Dow opened the session by acknowledging that he was "getting on in years," and that it was time to plan for the future. When he turned to a PowerPoint presentation and said, "I'd like to introduce you to your new owners," some employees began to weep.
Capitalism gets a bad rap these days. The starting point for the Occupy Wall Street movement and its offshoot, We are the 99%, is that the "system" is rigged against them. It is a sentiment that has even taken hold in the Republican primaries, where front-runner Mitt Romney finds himself under attack for being a successful businessman.
Think of Dow as a counterweight to that argument, but not the exception to the rule. For every Wall Street banker who took a government bailout or multinational CEO that shifts jobs to China, there are 1,000 Jim Dows starting a business, fighting to keep it alive, or worrying about how to grow it.
They are the backbone of the U.S. economy and the source of its strength. They create jobs that raise standards of living. Just ask Annette Lund, who started at Diversified more than 30 years ago as a part-time receptionist. The company helped pay for her to get a bachelor's degree, and today she's a vice president.
Entrepreneurs like Dow take risks that sometimes pay off in a big way, but often don't.
Dow certainly didn't know what to expect in 1977. He was almost 40 years old and had just been cut loose from the only company he'd ever worked for after college. And he was angry about it.
"I decided that if I was ever going to be unemployed again because of a bad decision by some idiot, then I would be that idiot," he said.
Diversified was undercapitalized and had far too few customers when it began its manufacturing operations in 1978. The early years were touch and go. But for the hard work and incredible sacrifices made by employees in the early years, Dow said Diversified would be out of business today.
That knowledge weighed on Dow as he explored selling the company.
Diversified is a job shop. It has no products of its own. Instead, it makes mostly invisible but indispensable plastic parts on contract for the likes of Boeing and Dow Chemical. Other manufacturers are capable of doing similar work, so any outside buyer would be most interested in Diversified's customer list, some of its machines and few, if any, of its employees.

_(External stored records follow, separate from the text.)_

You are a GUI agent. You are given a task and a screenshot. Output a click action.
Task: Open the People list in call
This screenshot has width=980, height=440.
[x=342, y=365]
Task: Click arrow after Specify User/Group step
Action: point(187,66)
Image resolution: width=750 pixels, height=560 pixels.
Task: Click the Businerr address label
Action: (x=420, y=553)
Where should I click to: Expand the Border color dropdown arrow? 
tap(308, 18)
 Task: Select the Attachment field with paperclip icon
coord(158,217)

Dow couldn't get comfortable with that prospect. Employees "deserved something better than being put out of work by the sale of the company to someone bigger."

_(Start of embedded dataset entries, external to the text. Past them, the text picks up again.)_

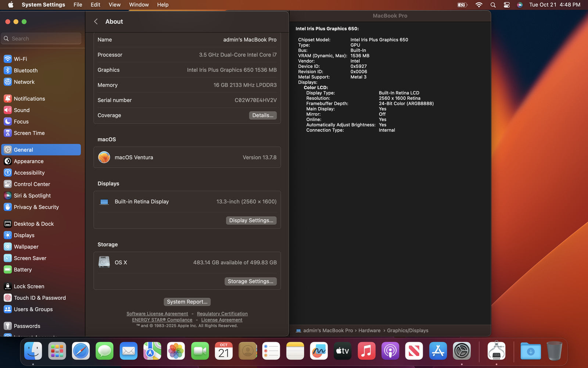Open Safari from the Dock
588x368 pixels.
81,351
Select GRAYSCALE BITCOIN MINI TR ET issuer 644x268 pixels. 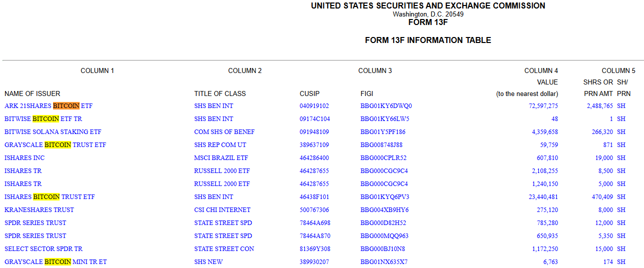pos(56,262)
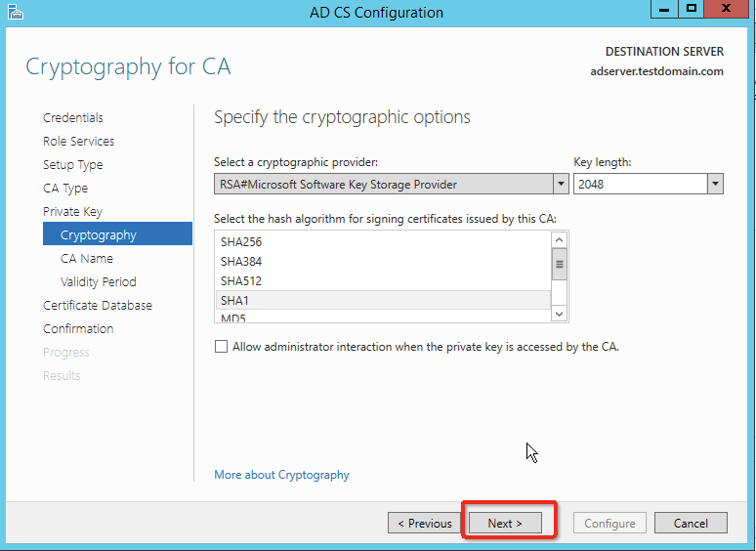Click the Next button

click(505, 524)
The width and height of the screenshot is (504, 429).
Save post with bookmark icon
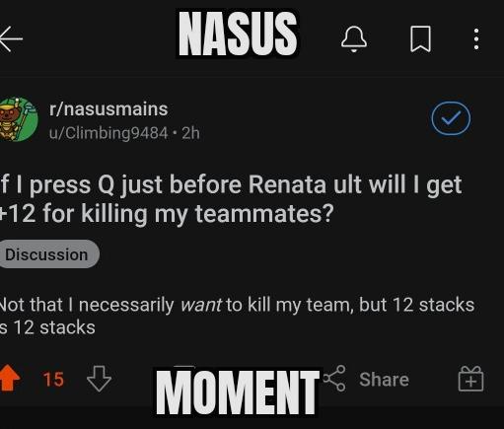(x=420, y=38)
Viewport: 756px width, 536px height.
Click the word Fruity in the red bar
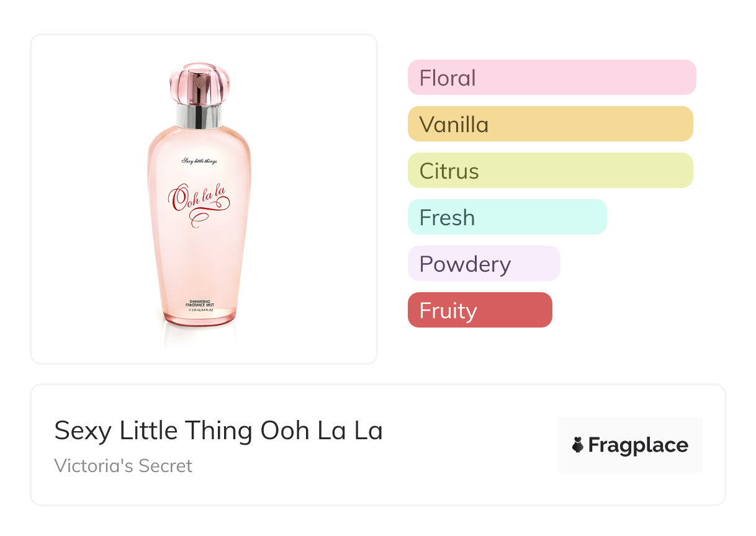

Dow concluded that the right thing to do was to sell Diversified to those employees through an Employee Stock Ownership Plan (ESOP).
ESOPs are quietly becoming an increasingly popular way for workers to help share in the wealth they help create. At the end of 2008, an estimated 13.5 million Americans were in an ESOP, up from 10.1 million in 2005. One possible reason for that increase is a growing body of research that suggests businesses owned entirely or in part by their employees outperform both privately owned and publicly traded companies.
So, why don't even more private companies use them? For smaller firms, ESOPs can be too expensive to set up and administer. And while ESOPs bring big tax advantages for owners when they sell their stock, there's some risk involved, too. Dow won't get all of his money right away, and he would likely have gotten more if he'd sold to an outside buyer. Roger Vang, Diversified's chief financial officer, estimates that Dow, who has agreed to stay on three years as president, "probably left 20 percent on the table."
On the wall flashed a headline that said, "You!"
Beneath it were pictures of all of Diversified's employees.